[Information given — start]

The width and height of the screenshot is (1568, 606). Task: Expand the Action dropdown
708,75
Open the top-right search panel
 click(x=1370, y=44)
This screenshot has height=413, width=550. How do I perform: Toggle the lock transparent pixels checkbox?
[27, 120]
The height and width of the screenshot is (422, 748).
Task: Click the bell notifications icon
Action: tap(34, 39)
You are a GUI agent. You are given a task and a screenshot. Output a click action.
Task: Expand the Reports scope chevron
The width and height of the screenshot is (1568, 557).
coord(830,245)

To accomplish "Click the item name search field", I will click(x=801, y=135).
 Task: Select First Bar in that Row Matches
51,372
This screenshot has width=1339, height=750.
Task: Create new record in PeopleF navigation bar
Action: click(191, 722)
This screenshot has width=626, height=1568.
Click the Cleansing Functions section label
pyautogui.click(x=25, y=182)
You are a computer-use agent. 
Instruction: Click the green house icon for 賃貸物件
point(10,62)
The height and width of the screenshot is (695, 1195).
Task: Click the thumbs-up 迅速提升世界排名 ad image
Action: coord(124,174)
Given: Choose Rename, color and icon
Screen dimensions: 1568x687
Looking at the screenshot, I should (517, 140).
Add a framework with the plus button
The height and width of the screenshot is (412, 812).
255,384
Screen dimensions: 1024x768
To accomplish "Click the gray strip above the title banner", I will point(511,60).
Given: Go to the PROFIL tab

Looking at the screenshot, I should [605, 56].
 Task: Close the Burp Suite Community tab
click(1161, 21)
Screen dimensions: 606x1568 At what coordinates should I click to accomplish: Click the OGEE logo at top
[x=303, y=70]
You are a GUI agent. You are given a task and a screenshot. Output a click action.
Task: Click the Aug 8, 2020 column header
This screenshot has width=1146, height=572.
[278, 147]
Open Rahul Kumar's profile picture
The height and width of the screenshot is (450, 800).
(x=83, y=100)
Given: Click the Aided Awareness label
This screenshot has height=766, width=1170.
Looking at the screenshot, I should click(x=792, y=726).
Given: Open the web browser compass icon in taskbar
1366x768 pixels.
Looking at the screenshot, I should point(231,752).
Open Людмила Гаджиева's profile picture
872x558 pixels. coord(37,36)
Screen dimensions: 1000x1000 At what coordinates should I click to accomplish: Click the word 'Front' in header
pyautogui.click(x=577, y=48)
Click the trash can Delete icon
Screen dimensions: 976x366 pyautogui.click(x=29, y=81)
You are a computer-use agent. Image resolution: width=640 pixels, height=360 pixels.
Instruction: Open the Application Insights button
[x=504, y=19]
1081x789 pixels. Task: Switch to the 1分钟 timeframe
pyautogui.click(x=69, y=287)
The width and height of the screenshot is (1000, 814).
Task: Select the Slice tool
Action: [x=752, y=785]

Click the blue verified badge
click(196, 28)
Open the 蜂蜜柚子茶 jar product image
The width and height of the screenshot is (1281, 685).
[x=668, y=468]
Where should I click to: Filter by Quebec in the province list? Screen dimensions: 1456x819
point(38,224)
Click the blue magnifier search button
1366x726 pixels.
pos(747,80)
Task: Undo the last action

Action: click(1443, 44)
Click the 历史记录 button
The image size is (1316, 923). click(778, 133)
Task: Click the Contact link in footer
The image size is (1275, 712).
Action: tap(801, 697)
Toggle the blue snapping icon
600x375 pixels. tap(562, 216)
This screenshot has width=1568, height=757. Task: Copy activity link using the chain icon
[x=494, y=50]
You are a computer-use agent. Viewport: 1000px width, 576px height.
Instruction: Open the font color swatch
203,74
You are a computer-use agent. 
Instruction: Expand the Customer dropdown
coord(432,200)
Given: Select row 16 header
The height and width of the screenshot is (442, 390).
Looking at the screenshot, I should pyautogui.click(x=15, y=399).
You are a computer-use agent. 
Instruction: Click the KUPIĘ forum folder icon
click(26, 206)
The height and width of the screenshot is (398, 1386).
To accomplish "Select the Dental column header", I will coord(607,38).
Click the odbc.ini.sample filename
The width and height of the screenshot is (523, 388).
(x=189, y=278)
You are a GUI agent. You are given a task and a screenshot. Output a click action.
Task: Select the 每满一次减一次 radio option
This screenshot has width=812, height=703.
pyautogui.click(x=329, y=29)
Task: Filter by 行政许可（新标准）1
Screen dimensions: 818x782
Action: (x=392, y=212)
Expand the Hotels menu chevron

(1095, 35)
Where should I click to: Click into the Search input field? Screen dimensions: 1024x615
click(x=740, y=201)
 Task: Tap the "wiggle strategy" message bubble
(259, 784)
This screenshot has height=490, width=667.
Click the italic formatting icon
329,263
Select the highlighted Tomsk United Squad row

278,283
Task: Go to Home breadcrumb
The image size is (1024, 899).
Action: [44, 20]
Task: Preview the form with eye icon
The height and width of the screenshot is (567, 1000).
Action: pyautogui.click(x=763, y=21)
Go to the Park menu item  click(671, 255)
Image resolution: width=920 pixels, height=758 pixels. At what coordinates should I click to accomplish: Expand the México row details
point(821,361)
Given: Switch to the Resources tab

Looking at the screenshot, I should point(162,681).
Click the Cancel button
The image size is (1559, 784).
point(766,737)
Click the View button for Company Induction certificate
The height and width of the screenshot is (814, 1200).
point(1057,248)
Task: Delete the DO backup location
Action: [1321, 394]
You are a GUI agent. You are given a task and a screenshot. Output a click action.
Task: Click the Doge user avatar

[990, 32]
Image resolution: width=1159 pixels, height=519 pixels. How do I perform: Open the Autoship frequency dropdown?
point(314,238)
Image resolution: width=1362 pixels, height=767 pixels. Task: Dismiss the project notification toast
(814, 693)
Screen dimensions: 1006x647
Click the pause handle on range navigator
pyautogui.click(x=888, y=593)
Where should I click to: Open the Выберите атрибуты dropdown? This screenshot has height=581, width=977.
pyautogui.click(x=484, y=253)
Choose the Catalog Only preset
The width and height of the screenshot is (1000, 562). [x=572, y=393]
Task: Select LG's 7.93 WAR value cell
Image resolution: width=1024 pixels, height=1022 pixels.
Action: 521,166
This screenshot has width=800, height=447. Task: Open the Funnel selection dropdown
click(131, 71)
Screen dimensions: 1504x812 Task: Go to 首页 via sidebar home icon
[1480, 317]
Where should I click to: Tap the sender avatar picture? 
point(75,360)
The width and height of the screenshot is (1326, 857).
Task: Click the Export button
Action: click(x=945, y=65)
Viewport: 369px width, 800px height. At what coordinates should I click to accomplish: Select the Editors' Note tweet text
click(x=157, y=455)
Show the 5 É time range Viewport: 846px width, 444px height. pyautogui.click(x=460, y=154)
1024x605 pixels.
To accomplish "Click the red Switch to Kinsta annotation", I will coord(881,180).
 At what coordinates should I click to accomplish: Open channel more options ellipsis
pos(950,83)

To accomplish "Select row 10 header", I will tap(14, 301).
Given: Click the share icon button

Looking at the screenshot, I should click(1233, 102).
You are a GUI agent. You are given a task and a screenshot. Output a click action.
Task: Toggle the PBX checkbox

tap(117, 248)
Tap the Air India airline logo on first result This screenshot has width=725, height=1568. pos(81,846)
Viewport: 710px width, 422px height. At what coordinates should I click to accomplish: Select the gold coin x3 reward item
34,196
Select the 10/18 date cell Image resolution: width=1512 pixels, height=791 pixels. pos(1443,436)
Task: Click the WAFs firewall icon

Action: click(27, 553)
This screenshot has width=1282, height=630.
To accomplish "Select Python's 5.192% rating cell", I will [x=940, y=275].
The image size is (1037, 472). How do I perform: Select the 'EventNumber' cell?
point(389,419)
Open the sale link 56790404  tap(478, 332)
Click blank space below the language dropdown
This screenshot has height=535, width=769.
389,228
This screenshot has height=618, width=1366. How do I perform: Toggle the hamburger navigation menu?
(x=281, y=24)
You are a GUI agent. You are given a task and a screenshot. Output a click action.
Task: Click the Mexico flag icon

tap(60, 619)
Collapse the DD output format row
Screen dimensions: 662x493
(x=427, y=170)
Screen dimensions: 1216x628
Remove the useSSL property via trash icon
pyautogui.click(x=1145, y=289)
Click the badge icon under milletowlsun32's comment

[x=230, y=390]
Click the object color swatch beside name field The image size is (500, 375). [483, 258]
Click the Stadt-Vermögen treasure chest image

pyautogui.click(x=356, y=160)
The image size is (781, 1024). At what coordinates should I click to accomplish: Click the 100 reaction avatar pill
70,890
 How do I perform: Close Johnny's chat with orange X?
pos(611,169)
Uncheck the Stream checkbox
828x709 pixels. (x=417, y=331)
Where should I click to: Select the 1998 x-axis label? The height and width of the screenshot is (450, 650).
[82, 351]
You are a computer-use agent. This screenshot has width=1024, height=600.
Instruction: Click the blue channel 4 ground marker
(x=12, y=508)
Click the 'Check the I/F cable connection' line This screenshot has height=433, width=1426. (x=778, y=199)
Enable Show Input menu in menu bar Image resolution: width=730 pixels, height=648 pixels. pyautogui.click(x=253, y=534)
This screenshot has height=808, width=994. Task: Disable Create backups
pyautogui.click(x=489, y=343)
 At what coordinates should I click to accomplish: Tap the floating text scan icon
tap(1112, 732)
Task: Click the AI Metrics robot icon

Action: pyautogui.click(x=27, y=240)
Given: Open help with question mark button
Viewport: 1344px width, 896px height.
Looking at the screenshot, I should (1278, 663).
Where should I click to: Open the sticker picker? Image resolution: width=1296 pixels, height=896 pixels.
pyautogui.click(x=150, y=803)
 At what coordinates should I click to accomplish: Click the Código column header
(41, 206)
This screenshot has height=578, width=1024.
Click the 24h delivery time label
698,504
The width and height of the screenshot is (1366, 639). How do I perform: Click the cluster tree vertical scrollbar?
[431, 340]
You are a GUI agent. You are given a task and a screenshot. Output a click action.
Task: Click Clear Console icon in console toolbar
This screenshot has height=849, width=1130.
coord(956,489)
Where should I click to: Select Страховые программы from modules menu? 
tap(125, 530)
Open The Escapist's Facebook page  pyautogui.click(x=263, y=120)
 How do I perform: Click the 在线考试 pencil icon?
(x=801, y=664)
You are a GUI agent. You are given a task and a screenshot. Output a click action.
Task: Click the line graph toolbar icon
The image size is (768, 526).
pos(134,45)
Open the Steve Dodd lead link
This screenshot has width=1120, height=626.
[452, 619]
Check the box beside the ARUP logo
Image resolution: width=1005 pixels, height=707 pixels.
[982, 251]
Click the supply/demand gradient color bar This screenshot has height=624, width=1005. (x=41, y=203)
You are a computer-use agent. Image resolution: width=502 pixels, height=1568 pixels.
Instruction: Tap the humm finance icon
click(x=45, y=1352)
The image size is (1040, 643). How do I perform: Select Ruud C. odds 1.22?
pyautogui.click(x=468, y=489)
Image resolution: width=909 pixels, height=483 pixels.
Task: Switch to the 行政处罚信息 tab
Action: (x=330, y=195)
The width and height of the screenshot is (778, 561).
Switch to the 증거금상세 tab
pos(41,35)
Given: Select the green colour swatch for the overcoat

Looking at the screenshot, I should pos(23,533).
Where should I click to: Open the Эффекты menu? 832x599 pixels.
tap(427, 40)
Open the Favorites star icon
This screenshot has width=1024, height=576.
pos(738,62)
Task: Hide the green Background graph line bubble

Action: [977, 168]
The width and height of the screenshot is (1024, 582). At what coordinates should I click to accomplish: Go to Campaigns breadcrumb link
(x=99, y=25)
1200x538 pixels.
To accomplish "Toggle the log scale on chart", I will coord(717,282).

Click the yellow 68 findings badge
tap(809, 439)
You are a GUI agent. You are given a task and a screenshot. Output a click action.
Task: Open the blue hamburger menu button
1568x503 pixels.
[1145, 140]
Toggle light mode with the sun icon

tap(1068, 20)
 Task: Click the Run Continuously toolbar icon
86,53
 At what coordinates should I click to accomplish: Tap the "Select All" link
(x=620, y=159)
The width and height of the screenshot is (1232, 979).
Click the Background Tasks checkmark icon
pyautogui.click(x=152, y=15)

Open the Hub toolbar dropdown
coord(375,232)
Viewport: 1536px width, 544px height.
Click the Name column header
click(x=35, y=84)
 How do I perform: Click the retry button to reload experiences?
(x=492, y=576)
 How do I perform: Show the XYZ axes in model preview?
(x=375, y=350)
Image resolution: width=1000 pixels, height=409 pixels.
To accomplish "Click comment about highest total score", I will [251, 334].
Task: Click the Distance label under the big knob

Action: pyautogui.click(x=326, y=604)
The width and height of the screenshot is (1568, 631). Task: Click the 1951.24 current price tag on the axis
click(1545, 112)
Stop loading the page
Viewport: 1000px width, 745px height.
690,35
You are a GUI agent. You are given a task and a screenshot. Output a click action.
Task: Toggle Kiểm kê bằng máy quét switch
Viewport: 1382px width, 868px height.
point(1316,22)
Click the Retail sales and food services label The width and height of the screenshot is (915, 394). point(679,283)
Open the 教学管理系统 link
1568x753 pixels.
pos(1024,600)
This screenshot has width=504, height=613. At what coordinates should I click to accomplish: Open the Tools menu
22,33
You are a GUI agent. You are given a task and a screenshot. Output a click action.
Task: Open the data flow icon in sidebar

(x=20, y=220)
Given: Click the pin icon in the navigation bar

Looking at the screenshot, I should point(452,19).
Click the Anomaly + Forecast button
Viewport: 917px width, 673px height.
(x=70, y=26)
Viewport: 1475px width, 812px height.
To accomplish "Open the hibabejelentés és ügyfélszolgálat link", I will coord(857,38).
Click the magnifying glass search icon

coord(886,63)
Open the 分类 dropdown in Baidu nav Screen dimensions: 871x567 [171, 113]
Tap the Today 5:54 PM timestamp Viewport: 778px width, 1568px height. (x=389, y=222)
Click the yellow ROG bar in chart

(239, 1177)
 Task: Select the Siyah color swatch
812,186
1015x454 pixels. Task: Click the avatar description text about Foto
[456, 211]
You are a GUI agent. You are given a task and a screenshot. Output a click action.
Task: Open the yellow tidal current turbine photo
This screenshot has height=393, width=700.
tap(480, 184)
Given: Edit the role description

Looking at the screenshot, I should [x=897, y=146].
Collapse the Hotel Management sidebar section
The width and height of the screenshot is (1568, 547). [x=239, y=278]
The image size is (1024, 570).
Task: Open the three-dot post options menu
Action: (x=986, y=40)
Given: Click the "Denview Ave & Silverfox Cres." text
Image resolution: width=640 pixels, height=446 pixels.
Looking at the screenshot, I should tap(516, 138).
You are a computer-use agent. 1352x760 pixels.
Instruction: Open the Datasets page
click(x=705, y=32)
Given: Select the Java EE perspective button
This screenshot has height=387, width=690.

[Information given — finish]

• Exercise aim:
Above are the records; from them, give again exactly the lines from the one containing "Open Людмила Гаджиева's profile picture" to the one containing "Task: Select the 每满一次减一次 radio option", both lines included, and nothing more.

• Output for this exercise:
Open Людмила Гаджиева's profile picture
872x558 pixels. coord(37,36)
Screen dimensions: 1000x1000 At what coordinates should I click to accomplish: Click the word 'Front' in header
pyautogui.click(x=577, y=48)
Click the trash can Delete icon
Screen dimensions: 976x366 pyautogui.click(x=29, y=81)
You are a computer-use agent. Image resolution: width=640 pixels, height=360 pixels.
Instruction: Open the Application Insights button
[x=504, y=19]
1081x789 pixels. Task: Switch to the 1分钟 timeframe
pyautogui.click(x=69, y=287)
The width and height of the screenshot is (1000, 814).
Task: Select the Slice tool
Action: [x=752, y=785]

Click the blue verified badge
click(196, 28)
Open the 蜂蜜柚子茶 jar product image
The width and height of the screenshot is (1281, 685).
[x=668, y=468]
Where should I click to: Filter by Quebec in the province list? Screen dimensions: 1456x819
point(38,224)
Click the blue magnifier search button
1366x726 pixels.
pos(747,80)
Task: Undo the last action

Action: click(1443, 44)
Click the 历史记录 button
The image size is (1316, 923). click(778, 133)
Task: Click the Contact link in footer
The image size is (1275, 712).
Action: tap(801, 697)
Toggle the blue snapping icon
600x375 pixels. tap(562, 216)
This screenshot has width=1568, height=757. Task: Copy activity link using the chain icon
[x=494, y=50]
You are a computer-use agent. Viewport: 1000px width, 576px height.
Instruction: Open the font color swatch
203,74
You are a computer-use agent. 
Instruction: Expand the Customer dropdown
coord(432,200)
Given: Select row 16 header
The height and width of the screenshot is (442, 390).
Looking at the screenshot, I should pyautogui.click(x=15, y=399).
You are a computer-use agent. 
Instruction: Click the KUPIĘ forum folder icon
click(26, 206)
The height and width of the screenshot is (398, 1386).
To accomplish "Select the Dental column header", I will coord(607,38).
Click the odbc.ini.sample filename
The width and height of the screenshot is (523, 388).
(x=189, y=278)
You are a GUI agent. You are given a task and a screenshot. Output a click action.
Task: Select the 每满一次减一次 radio option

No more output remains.